What the task asks: In the records below, the line that contains "Image resolution: width=1042" marks the start. Copy it and each line after it through the end, exactly, without pictures.

Excerpted records:
++++++
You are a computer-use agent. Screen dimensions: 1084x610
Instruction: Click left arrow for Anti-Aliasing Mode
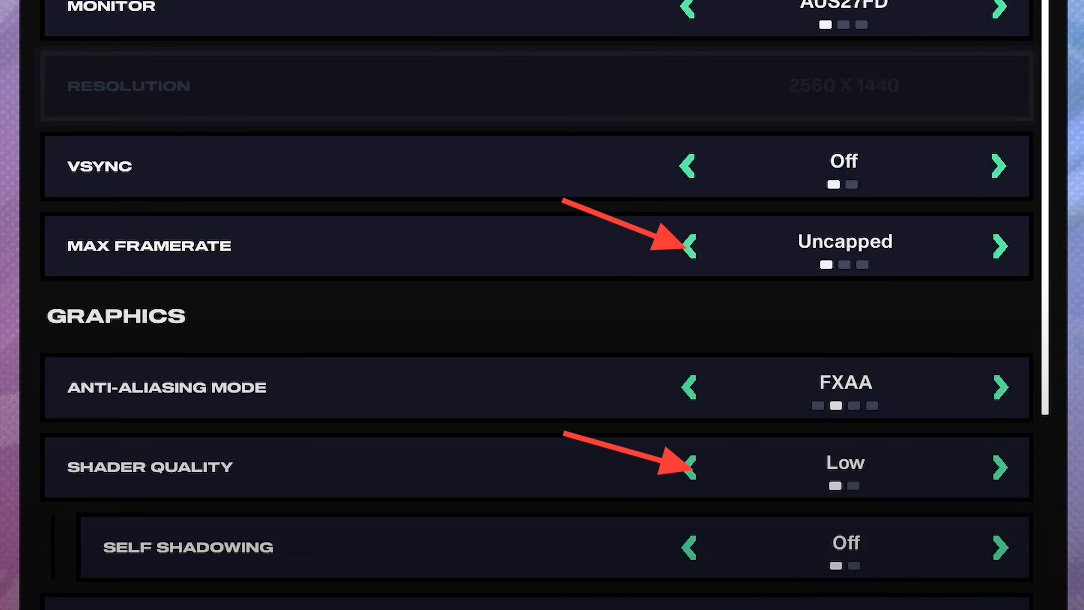coord(688,387)
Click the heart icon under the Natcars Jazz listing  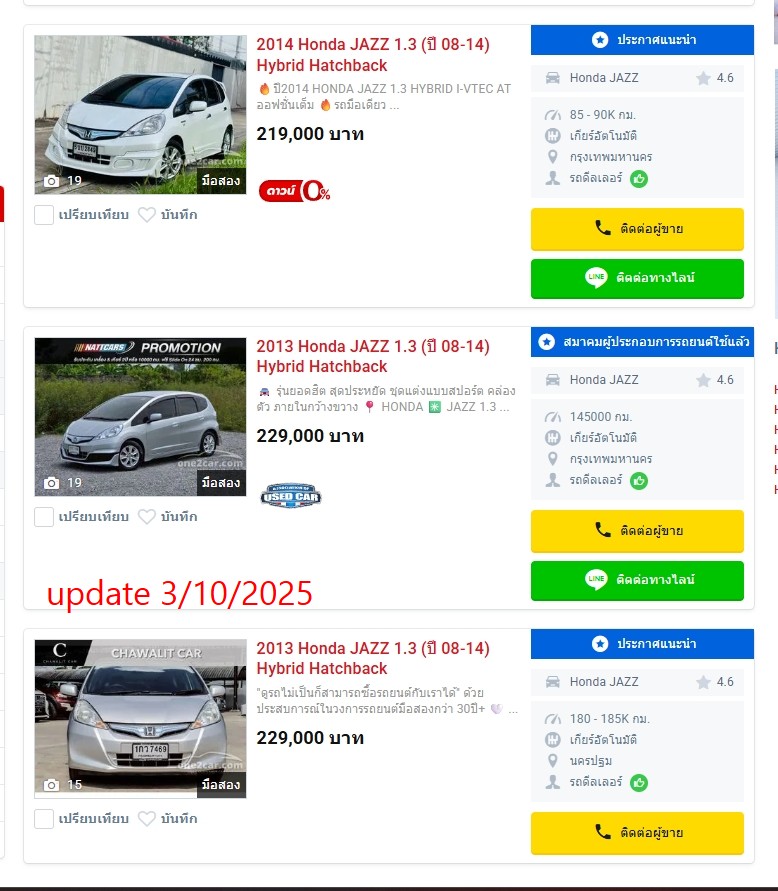[x=147, y=517]
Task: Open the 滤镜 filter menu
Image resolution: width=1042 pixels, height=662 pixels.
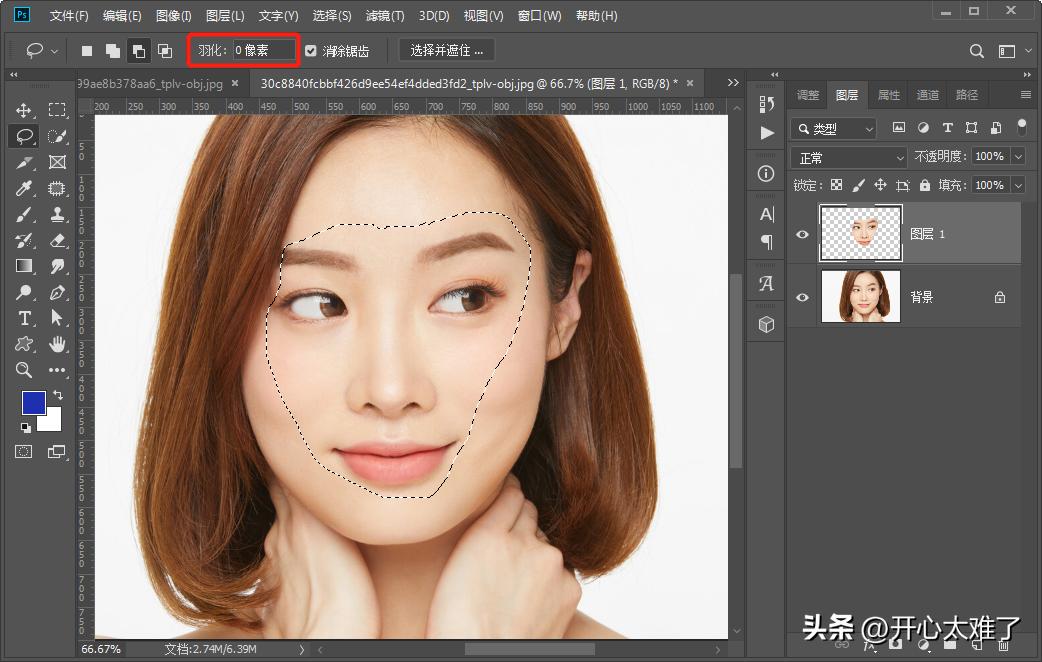Action: [x=385, y=15]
++++++
Answer section:
Image resolution: width=1042 pixels, height=662 pixels.
Action: [x=385, y=15]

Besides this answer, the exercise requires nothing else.